**Action item**
Give every line of the listing back, exactly as written.

**Data for review**
════════════════════
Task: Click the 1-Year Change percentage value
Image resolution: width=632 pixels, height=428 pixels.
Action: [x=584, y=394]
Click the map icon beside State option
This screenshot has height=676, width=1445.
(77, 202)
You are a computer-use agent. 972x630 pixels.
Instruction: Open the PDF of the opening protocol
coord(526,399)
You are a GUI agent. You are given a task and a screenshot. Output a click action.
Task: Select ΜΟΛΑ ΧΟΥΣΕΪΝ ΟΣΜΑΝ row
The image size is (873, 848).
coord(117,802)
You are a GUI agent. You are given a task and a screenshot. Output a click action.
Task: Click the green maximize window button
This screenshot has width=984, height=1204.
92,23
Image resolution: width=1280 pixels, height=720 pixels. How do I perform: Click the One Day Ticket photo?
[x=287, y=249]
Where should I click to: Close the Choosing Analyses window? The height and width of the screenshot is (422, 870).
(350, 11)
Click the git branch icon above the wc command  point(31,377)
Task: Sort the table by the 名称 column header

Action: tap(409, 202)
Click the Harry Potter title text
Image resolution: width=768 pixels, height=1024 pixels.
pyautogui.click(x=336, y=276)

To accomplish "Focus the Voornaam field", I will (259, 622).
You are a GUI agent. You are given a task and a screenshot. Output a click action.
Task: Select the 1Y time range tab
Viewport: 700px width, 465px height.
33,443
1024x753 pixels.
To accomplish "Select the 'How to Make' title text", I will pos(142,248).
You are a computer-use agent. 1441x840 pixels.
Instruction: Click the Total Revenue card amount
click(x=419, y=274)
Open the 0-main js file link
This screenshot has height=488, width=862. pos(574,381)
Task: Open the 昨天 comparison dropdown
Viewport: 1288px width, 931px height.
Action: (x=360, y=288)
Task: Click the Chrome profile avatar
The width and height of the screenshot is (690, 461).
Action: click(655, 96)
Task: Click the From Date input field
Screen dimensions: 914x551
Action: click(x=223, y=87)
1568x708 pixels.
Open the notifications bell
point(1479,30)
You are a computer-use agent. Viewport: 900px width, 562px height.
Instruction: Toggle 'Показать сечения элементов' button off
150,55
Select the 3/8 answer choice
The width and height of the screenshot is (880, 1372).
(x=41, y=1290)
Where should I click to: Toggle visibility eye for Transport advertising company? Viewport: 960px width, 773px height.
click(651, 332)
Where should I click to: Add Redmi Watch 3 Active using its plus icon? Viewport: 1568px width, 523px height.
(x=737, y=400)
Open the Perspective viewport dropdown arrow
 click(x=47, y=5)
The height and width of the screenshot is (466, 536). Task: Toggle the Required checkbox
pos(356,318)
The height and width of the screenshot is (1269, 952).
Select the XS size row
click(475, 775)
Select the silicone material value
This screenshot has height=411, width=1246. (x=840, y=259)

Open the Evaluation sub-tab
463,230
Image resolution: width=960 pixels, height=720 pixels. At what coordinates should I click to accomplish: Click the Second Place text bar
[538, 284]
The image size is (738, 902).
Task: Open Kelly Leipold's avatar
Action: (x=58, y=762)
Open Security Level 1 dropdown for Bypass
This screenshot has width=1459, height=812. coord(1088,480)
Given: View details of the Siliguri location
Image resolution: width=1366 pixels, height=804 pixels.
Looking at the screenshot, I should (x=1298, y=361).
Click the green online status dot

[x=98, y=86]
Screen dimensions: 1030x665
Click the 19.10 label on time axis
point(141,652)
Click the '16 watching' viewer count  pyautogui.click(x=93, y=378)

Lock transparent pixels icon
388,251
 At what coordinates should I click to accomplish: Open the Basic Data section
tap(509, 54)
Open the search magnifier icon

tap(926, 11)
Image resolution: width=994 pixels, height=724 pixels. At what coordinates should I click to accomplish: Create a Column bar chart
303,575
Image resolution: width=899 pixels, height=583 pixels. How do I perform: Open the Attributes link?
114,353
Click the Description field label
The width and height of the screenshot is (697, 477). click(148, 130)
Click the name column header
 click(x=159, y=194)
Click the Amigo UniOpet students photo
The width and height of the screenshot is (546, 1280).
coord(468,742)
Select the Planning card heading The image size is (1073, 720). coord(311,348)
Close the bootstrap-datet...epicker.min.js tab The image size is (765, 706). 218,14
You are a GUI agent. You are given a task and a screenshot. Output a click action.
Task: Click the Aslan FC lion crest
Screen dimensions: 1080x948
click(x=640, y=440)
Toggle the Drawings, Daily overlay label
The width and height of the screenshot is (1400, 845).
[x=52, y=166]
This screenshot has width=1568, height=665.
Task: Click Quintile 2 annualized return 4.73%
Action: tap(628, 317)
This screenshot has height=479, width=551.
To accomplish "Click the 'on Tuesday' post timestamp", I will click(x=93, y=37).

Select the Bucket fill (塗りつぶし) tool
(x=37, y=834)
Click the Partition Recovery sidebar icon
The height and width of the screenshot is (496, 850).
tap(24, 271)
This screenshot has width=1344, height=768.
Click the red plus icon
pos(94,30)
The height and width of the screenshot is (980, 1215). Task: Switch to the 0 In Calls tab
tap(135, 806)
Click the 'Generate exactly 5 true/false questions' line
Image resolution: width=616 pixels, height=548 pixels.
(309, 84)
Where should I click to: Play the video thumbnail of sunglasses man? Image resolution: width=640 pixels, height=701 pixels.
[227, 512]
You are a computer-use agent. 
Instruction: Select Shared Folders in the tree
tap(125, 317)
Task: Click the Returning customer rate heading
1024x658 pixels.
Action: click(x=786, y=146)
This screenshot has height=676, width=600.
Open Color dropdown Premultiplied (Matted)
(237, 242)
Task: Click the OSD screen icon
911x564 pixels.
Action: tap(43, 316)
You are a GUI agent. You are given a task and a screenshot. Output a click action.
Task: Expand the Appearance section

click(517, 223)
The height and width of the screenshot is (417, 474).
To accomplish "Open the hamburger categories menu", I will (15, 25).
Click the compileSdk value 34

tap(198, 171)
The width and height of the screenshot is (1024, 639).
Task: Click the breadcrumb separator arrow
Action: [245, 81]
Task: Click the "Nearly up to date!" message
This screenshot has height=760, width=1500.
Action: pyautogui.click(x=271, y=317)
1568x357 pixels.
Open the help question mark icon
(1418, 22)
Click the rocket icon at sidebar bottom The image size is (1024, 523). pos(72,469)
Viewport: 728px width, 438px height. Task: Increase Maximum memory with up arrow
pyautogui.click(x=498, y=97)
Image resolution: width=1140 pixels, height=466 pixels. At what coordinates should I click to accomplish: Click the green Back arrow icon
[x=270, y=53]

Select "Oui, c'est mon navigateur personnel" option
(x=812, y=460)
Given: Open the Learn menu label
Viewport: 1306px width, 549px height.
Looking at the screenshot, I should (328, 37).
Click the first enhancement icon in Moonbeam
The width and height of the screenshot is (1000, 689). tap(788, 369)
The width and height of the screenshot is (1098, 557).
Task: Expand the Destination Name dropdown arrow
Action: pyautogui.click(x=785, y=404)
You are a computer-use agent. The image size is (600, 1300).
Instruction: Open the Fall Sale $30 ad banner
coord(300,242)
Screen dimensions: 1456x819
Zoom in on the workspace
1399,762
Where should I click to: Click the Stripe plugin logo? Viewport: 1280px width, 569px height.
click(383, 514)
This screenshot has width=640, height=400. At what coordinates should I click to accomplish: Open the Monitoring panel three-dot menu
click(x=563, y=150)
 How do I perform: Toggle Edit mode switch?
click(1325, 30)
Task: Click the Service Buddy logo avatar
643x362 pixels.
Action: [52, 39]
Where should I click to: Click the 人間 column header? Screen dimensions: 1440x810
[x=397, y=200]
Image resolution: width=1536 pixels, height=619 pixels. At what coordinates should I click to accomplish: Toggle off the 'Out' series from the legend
════════════════════
**Solution to the exercise**
Task: Click the 1-Year Change percentage value
Image resolution: width=632 pixels, height=428 pixels.
Action: [x=584, y=394]
Click the map icon beside State option
This screenshot has height=676, width=1445.
(77, 202)
You are a computer-use agent. 972x630 pixels.
Instruction: Open the PDF of the opening protocol
coord(526,399)
You are a GUI agent. You are given a task and a screenshot. Output a click action.
Task: Select ΜΟΛΑ ΧΟΥΣΕΪΝ ΟΣΜΑΝ row
The image size is (873, 848).
coord(117,802)
You are a GUI agent. You are given a task and a screenshot. Output a click action.
Task: Click the green maximize window button
This screenshot has width=984, height=1204.
92,23
Image resolution: width=1280 pixels, height=720 pixels. How do I perform: Click the One Day Ticket photo?
[x=287, y=249]
Where should I click to: Close the Choosing Analyses window? The height and width of the screenshot is (422, 870).
(350, 11)
Click the git branch icon above the wc command  point(31,377)
Task: Sort the table by the 名称 column header

Action: tap(409, 202)
Click the Harry Potter title text
Image resolution: width=768 pixels, height=1024 pixels.
pyautogui.click(x=336, y=276)

To accomplish "Focus the Voornaam field", I will (259, 622).
You are a GUI agent. You are given a task and a screenshot. Output a click action.
Task: Select the 1Y time range tab
Viewport: 700px width, 465px height.
33,443
1024x753 pixels.
To accomplish "Select the 'How to Make' title text", I will pos(142,248).
You are a computer-use agent. 1441x840 pixels.
Instruction: Click the Total Revenue card amount
click(x=419, y=274)
Open the 0-main js file link
This screenshot has height=488, width=862. pos(574,381)
Task: Open the 昨天 comparison dropdown
Viewport: 1288px width, 931px height.
Action: (x=360, y=288)
Task: Click the Chrome profile avatar
The width and height of the screenshot is (690, 461).
Action: click(655, 96)
Task: Click the From Date input field
Screen dimensions: 914x551
Action: click(x=223, y=87)
1568x708 pixels.
Open the notifications bell
point(1479,30)
You are a computer-use agent. Viewport: 900px width, 562px height.
Instruction: Toggle 'Показать сечения элементов' button off
150,55
Select the 3/8 answer choice
The width and height of the screenshot is (880, 1372).
(x=41, y=1290)
Where should I click to: Toggle visibility eye for Transport advertising company? Viewport: 960px width, 773px height.
click(651, 332)
Where should I click to: Add Redmi Watch 3 Active using its plus icon? Viewport: 1568px width, 523px height.
(x=737, y=400)
Open the Perspective viewport dropdown arrow
 click(x=47, y=5)
The height and width of the screenshot is (466, 536). Task: Toggle the Required checkbox
pos(356,318)
The height and width of the screenshot is (1269, 952).
Select the XS size row
click(475, 775)
Select the silicone material value
This screenshot has height=411, width=1246. (x=840, y=259)

Open the Evaluation sub-tab
463,230
Image resolution: width=960 pixels, height=720 pixels. At what coordinates should I click to accomplish: Click the Second Place text bar
[538, 284]
The image size is (738, 902).
Task: Open Kelly Leipold's avatar
Action: (x=58, y=762)
Open Security Level 1 dropdown for Bypass
This screenshot has width=1459, height=812. coord(1088,480)
Given: View details of the Siliguri location
Image resolution: width=1366 pixels, height=804 pixels.
Looking at the screenshot, I should (x=1298, y=361).
Click the green online status dot

[x=98, y=86]
Screen dimensions: 1030x665
Click the 19.10 label on time axis
point(141,652)
Click the '16 watching' viewer count  pyautogui.click(x=93, y=378)

Lock transparent pixels icon
388,251
 At what coordinates should I click to accomplish: Open the Basic Data section
tap(509, 54)
Open the search magnifier icon

tap(926, 11)
Image resolution: width=994 pixels, height=724 pixels. At what coordinates should I click to accomplish: Create a Column bar chart
303,575
Image resolution: width=899 pixels, height=583 pixels. How do I perform: Open the Attributes link?
114,353
Click the Description field label
The width and height of the screenshot is (697, 477). click(148, 130)
Click the name column header
 click(x=159, y=194)
Click the Amigo UniOpet students photo
The width and height of the screenshot is (546, 1280).
coord(468,742)
Select the Planning card heading The image size is (1073, 720). coord(311,348)
Close the bootstrap-datet...epicker.min.js tab The image size is (765, 706). 218,14
You are a GUI agent. You are given a task and a screenshot. Output a click action.
Task: Click the Aslan FC lion crest
Screen dimensions: 1080x948
click(x=640, y=440)
Toggle the Drawings, Daily overlay label
The width and height of the screenshot is (1400, 845).
[x=52, y=166]
This screenshot has width=1568, height=665.
Task: Click Quintile 2 annualized return 4.73%
Action: tap(628, 317)
This screenshot has height=479, width=551.
To accomplish "Click the 'on Tuesday' post timestamp", I will click(x=93, y=37).

Select the Bucket fill (塗りつぶし) tool
(x=37, y=834)
Click the Partition Recovery sidebar icon
The height and width of the screenshot is (496, 850).
tap(24, 271)
This screenshot has width=1344, height=768.
Click the red plus icon
pos(94,30)
The height and width of the screenshot is (980, 1215). Task: Switch to the 0 In Calls tab
tap(135, 806)
Click the 'Generate exactly 5 true/false questions' line
Image resolution: width=616 pixels, height=548 pixels.
(309, 84)
Where should I click to: Play the video thumbnail of sunglasses man? Image resolution: width=640 pixels, height=701 pixels.
[227, 512]
You are a computer-use agent. 
Instruction: Select Shared Folders in the tree
tap(125, 317)
Task: Click the Returning customer rate heading
1024x658 pixels.
Action: click(x=786, y=146)
This screenshot has height=676, width=600.
Open Color dropdown Premultiplied (Matted)
(237, 242)
Task: Click the OSD screen icon
911x564 pixels.
Action: tap(43, 316)
You are a GUI agent. You are given a task and a screenshot. Output a click action.
Task: Expand the Appearance section

click(517, 223)
The height and width of the screenshot is (417, 474).
To accomplish "Open the hamburger categories menu", I will (15, 25).
Click the compileSdk value 34

tap(198, 171)
The width and height of the screenshot is (1024, 639).
Task: Click the breadcrumb separator arrow
Action: [245, 81]
Task: Click the "Nearly up to date!" message
This screenshot has height=760, width=1500.
Action: pyautogui.click(x=271, y=317)
1568x357 pixels.
Open the help question mark icon
(1418, 22)
Click the rocket icon at sidebar bottom The image size is (1024, 523). pos(72,469)
Viewport: 728px width, 438px height. Task: Increase Maximum memory with up arrow
pyautogui.click(x=498, y=97)
Image resolution: width=1140 pixels, height=466 pixels. At what coordinates should I click to accomplish: Click the green Back arrow icon
[x=270, y=53]

Select "Oui, c'est mon navigateur personnel" option
(x=812, y=460)
Given: Open the Learn menu label
Viewport: 1306px width, 549px height.
Looking at the screenshot, I should (328, 37).
Click the first enhancement icon in Moonbeam
The width and height of the screenshot is (1000, 689). tap(788, 369)
The width and height of the screenshot is (1098, 557).
Task: Expand the Destination Name dropdown arrow
Action: pyautogui.click(x=785, y=404)
You are a computer-use agent. The image size is (600, 1300).
Instruction: Open the Fall Sale $30 ad banner
coord(300,242)
Screen dimensions: 1456x819
Zoom in on the workspace
1399,762
Where should I click to: Click the Stripe plugin logo? Viewport: 1280px width, 569px height.
click(383, 514)
This screenshot has width=640, height=400. At what coordinates should I click to accomplish: Open the Monitoring panel three-dot menu
click(x=563, y=150)
 How do I perform: Toggle Edit mode switch?
click(1325, 30)
Task: Click the Service Buddy logo avatar
643x362 pixels.
Action: [52, 39]
Where should I click to: Click the 人間 column header? Screen dimensions: 1440x810
[x=397, y=200]
Image resolution: width=1536 pixels, height=619 pixels. At what coordinates should I click to accomplish: Toggle off the 'Out' series from the legend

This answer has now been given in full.